Pour offrir aux visiteurs de la Sechseläutenplatz une liberté maximale dans le choix de leur installation, les chaises ne sont pas fixées au sol, mais peuvent être déplacées.
Source: ville de Zurich
La plupart des conflits dans l’espace public naissent entre les sphères de l’habitat et de la vie: les habitants se sentent dérangés dans leur calme. Concrètement, il y a souvent du bruit, des déchets abandonnés ou même des gens qui urinent dans l’espace public. Et les jeunes sont souvent dans le collimateur, c’est pourquoi il est parfois demandé de leur interdire l’accès à certains lieux. Il n’existe pas de recette miracle pour la résolution de conflits: «Il faut toujours renégocier les possibilités. Il est important d’intégrer la population», explique Tom Steiner.

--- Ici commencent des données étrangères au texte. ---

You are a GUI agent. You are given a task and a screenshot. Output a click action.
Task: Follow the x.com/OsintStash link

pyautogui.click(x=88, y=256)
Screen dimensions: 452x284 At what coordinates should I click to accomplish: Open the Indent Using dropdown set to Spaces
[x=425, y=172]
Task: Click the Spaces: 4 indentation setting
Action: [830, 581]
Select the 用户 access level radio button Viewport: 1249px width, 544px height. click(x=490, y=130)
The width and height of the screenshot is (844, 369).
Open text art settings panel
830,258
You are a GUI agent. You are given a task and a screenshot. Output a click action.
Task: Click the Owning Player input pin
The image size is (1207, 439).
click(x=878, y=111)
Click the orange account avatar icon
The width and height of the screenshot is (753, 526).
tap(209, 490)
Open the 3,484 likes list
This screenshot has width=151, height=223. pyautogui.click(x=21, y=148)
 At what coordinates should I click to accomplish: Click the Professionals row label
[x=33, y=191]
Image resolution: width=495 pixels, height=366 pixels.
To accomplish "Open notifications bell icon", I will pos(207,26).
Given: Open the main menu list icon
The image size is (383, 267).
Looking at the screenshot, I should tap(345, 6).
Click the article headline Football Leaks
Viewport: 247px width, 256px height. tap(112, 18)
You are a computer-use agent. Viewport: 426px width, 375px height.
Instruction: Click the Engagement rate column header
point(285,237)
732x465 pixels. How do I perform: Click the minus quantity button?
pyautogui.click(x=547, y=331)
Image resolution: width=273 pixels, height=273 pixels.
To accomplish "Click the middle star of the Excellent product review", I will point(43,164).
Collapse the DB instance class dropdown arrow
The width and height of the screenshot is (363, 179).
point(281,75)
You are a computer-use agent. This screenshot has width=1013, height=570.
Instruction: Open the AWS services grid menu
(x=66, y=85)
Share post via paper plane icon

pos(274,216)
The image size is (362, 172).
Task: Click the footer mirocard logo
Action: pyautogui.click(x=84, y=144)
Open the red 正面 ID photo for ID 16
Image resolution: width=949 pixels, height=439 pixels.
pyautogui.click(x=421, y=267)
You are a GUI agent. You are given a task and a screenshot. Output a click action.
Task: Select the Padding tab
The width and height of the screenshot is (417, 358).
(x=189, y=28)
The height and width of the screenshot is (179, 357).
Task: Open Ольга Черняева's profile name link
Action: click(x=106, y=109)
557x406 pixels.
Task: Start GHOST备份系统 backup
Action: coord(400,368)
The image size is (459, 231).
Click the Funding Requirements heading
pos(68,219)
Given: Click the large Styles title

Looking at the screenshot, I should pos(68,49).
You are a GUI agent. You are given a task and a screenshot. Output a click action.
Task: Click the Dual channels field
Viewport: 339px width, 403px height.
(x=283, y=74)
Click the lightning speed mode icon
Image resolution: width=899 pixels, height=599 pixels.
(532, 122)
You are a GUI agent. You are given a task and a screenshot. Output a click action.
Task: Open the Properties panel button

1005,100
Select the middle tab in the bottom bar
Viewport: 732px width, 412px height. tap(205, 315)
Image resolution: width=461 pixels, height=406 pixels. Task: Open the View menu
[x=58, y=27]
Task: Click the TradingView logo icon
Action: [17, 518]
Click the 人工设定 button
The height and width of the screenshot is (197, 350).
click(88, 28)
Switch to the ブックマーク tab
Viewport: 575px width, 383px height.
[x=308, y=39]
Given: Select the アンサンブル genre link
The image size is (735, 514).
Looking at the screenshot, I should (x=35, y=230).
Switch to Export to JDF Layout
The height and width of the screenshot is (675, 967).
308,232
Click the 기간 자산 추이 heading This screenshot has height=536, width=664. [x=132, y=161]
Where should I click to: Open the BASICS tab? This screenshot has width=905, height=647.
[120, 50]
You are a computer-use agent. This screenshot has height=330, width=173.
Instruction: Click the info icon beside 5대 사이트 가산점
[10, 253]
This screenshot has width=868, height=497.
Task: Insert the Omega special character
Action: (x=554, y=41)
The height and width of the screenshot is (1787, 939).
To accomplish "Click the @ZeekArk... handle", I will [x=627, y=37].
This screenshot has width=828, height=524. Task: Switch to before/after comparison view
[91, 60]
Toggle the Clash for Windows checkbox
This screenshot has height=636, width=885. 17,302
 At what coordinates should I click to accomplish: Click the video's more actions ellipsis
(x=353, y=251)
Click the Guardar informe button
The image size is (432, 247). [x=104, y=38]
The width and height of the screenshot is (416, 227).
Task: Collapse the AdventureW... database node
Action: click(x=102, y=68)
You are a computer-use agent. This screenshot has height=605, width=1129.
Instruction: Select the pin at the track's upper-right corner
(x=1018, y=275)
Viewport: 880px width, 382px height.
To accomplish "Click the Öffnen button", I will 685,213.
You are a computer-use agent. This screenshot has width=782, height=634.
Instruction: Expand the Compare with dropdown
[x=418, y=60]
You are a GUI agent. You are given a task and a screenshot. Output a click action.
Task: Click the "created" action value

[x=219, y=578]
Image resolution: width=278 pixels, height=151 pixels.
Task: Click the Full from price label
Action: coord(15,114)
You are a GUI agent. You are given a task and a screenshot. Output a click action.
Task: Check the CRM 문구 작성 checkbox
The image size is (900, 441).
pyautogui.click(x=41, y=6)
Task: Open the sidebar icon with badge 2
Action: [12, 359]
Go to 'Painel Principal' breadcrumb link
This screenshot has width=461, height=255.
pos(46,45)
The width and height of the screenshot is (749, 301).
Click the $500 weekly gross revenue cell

En effet, la participation est un terme clé dans la conception de la nouvelle réalité urbaine. Au vu des intérêts divergents, les habitants doivent pouvoir s’impliquer avec leurs souhaits et leurs propositions afin d’établir des règles.
La ville de Zoug l’a fait de manière exemplaire. Avec le projet «freiraum-zug», elle a initié en 2012 un procédé de participation pour déterminer la manière dont les espaces publics doivent être utilisés.
Les centres-villes sont délestés du trafic automobile
L’un des souhaits des habitants de la ville de Zoug était de réduire le trafic au centre-ville. Le projet prévu dans ce sens, un contournement de la ville sous forme de tunnel, a toutefois échoué. «Nous cherchons désormais d’autres formes d’apaisement du trafic», explique Regula Kaiser, responsable du développement urbain de Zoug. La tendance suisse est claire: les centres-villes doivent être délestés du trafic automobile, notamment pour améliorer la qualité de vie. Il y a une dizaine d’années, la ville de Zurich s’est par exemple libérée d’une partie du trafic de transit grâce au contournement ouest incluant le tunnel de l’Üetliberg. L’ancienne tangente ouest est aujourd’hui une zone 30, bordée de places, bars et boutiques. Dans de nombreuses villes, des places de stationnement sont régulièrement supprimées. «Lors de la construction de grands lotissements, seul un nombre limité de places de stationnement est autorisé à Zoug aussi», explique Regula Kaiser, qui s’engage également au ZORA.
Parallèlement, le trafic pendulaire ne diminue pas du tout dans les agglomérations. Au lieu de développer le trafic individuel, qui atteint ses limites, les villes misent alors sur les transports publics. Les réseaux de bus et de train de banlieue se densifient et les lignes de tram sont prolongées dans les agglomérations: il en existe de nombreux exemples, notamment à Genève, Bâle ou Zurich. Mais les transports publics atteindront eux aussi bientôt leurs limites. Il faudrait donc «utiliser de manière plus efficace et intelligente l’infrastructure existante», résume Kaiser. Cela inclut aussi la densification vers l’intérieur. La Confédération soutient des programmes qui harmonisent mieux trafic et habitat et encouragent ainsi le développement des lotissements vers l’intérieur comme l’écrit l’Office fédéral du développement territorial.